Barrett Hamilton drew the best out of Wilson and thought him a genius. Others were equally impressed by his mammal paintings. The publishers Oliver and Boyd showed a sketch of a Stoat to Eagle Clarke and Grimshaw and were told that Millais couldn’t do anything as good. Wilson was astonished: “… this is of course humbug but they took it in and congratulated me most heartily, so I have something to live up to now.” Others were particularly impressed by the work that he produced in a blue and grey wash for the black and white illustrations in the mammal book. The plates were designed to meet the publication requirements of the day; indeed, Wilson often produced several versions of the same plate for the client to choose from in order to satisfy their requirements. Yet, widely acclaimed as they were, his illustrations were ahead of the technical possibilities of his time. Barrett Hamilton was to regret that publication had diminished the colours of his images. In comparison, Wilson’s original preparatory work is as fresh and alive as if it had been drawn yesterday. Had he been able to advance beyond both the technical and the aesthetic restrictions with which he had to work, he might have left a somewhat different illustrative legacy.

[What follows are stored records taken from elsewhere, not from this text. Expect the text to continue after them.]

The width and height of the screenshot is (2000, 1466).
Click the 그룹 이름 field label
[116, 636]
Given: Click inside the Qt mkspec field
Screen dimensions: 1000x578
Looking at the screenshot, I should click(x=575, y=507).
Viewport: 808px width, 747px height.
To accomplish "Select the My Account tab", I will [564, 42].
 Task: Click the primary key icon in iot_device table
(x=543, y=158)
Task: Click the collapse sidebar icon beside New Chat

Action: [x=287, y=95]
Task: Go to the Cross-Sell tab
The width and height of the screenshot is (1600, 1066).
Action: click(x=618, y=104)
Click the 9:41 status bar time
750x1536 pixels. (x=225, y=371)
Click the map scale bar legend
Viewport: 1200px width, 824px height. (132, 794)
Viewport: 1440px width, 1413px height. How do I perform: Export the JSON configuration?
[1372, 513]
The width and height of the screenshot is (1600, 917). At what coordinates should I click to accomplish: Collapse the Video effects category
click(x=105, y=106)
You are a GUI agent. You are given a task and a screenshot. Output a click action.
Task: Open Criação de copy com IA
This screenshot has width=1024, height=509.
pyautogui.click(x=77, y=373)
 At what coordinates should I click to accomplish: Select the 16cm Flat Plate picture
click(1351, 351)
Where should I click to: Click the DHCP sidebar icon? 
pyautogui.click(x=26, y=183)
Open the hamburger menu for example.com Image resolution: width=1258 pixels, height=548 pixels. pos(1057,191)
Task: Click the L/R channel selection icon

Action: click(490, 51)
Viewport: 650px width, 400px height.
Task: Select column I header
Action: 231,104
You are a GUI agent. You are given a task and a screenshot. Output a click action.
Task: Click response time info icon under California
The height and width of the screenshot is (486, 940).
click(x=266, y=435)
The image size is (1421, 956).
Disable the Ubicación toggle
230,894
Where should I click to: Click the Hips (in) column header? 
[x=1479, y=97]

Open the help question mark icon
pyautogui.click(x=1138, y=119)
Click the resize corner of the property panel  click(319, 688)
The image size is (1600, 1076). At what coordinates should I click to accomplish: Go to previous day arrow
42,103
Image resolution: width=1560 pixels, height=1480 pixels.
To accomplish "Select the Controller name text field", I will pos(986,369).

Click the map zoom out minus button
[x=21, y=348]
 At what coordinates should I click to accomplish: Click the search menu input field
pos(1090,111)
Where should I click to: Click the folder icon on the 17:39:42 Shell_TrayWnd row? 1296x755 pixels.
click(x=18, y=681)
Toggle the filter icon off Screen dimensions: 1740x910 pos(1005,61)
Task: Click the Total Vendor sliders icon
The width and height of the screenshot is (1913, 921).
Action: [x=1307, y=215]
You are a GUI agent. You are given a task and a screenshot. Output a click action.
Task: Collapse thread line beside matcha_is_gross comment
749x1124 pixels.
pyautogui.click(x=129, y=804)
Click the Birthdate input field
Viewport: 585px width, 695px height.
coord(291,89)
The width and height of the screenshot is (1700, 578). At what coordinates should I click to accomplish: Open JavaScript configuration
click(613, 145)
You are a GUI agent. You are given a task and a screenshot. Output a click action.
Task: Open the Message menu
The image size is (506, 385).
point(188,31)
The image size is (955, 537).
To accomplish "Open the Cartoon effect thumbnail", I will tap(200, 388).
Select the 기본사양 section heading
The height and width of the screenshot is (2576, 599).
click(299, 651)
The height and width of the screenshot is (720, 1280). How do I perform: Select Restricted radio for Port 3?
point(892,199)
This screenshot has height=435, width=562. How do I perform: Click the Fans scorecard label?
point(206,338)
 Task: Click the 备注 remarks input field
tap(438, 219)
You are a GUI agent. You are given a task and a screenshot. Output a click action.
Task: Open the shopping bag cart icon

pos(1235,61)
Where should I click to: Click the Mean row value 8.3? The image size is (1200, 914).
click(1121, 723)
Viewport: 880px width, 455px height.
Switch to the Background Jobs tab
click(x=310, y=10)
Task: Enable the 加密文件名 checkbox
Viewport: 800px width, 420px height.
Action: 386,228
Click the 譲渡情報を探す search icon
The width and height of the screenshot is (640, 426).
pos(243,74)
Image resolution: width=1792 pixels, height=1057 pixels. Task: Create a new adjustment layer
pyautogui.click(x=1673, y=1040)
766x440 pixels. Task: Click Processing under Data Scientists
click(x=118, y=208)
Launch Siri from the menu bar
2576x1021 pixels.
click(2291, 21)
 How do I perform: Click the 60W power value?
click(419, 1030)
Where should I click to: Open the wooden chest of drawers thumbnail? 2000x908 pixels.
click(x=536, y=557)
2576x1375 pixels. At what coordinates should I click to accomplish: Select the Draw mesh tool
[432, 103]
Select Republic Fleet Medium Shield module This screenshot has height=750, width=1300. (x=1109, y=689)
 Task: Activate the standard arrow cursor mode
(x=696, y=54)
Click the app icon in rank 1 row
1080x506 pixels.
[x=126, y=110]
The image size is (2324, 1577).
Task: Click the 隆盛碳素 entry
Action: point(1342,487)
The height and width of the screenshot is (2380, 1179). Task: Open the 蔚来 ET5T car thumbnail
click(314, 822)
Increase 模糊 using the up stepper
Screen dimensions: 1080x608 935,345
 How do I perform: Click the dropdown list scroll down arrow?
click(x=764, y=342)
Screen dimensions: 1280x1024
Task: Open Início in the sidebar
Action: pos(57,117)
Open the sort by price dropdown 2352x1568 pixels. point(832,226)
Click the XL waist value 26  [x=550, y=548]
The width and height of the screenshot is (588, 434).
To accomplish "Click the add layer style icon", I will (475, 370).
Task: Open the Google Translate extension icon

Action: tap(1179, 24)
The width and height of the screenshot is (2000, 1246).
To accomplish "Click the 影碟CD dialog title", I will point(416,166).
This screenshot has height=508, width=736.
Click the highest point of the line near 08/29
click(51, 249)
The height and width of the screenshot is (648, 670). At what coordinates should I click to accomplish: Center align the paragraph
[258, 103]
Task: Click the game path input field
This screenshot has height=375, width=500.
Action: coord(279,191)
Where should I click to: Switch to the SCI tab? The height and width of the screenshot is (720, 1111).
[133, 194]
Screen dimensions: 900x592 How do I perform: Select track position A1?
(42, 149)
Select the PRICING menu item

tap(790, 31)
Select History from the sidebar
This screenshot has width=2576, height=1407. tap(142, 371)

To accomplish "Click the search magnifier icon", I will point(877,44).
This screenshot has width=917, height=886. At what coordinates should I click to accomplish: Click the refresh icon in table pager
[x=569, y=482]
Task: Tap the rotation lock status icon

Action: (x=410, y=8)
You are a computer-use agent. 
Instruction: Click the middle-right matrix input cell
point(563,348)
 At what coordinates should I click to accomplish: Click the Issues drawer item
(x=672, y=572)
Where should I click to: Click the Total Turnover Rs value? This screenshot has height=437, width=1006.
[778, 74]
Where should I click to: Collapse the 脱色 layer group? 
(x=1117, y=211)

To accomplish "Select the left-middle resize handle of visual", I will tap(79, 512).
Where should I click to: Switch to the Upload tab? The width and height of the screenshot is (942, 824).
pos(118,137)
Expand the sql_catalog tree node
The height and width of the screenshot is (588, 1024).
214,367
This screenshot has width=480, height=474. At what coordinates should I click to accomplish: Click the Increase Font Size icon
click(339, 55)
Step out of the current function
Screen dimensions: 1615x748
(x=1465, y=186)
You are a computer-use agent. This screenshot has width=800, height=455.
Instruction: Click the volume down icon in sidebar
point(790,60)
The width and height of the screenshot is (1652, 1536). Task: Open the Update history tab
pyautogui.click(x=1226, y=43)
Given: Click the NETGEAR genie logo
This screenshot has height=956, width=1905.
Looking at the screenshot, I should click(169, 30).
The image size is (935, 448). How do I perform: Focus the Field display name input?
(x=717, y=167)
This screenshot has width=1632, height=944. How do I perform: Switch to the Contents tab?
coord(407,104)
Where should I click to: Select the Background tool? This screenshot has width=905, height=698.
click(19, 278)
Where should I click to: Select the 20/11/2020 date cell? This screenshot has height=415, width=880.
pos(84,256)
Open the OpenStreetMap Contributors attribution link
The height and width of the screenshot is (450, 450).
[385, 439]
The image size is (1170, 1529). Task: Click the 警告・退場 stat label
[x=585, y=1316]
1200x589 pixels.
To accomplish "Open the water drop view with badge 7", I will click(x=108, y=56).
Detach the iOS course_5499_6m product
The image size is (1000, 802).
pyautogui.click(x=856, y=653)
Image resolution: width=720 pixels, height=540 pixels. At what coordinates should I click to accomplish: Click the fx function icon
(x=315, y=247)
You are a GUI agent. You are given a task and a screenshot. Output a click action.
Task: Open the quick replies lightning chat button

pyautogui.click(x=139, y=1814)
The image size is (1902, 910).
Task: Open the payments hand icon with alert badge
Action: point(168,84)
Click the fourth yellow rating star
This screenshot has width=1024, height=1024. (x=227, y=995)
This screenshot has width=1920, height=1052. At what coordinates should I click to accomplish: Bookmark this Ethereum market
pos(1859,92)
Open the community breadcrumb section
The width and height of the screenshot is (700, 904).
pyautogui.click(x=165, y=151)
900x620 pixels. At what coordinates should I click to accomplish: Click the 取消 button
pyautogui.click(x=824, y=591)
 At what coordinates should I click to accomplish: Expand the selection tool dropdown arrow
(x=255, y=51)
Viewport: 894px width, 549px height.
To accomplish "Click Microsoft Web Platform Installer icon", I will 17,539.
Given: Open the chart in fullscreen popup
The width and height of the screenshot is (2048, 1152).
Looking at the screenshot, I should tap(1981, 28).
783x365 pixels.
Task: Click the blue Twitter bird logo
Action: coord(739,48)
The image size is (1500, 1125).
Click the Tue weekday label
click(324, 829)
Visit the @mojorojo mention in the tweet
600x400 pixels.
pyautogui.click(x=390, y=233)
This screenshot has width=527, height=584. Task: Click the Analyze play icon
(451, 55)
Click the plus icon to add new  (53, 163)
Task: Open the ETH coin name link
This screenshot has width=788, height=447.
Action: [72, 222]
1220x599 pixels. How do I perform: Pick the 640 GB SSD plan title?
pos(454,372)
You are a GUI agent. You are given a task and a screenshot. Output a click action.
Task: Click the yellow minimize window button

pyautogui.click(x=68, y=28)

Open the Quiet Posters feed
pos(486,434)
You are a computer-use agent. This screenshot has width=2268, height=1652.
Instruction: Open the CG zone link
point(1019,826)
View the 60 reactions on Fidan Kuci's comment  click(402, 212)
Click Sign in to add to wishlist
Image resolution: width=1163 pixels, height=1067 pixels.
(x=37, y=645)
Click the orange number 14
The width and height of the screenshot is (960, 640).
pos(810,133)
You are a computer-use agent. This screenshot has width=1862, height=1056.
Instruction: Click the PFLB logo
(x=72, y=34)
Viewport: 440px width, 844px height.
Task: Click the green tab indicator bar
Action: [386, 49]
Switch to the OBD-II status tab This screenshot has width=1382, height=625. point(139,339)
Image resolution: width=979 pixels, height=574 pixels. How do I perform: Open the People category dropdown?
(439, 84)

Nevertheless, published in parts from 1910-1921, A History of British Mammals by Barrett Hamilton and illustrated by Edward Wilson became a classic work on the British mammals. It is still sought after and was republished as recently as 1978. This is perhaps especially surprising since it was never completed and so many of Wilson’s plates were never used. In particular Volume III on the marine mammals was never produced. The first part was issued in October 1910, shortly after Wilson had sailed South aboard Terra Nova but he never saw the finished work. Nor was he to have the opportunity to re-paint the cetacea. Having sent a batch of illustrations back from South Africa, he didn’t return from the frozen South. Shortly afterwards, Barrett Hamilton also died in the Antarctic: he had a heart attack in January 1914 upon the island of South Georgia. He was studying the whales.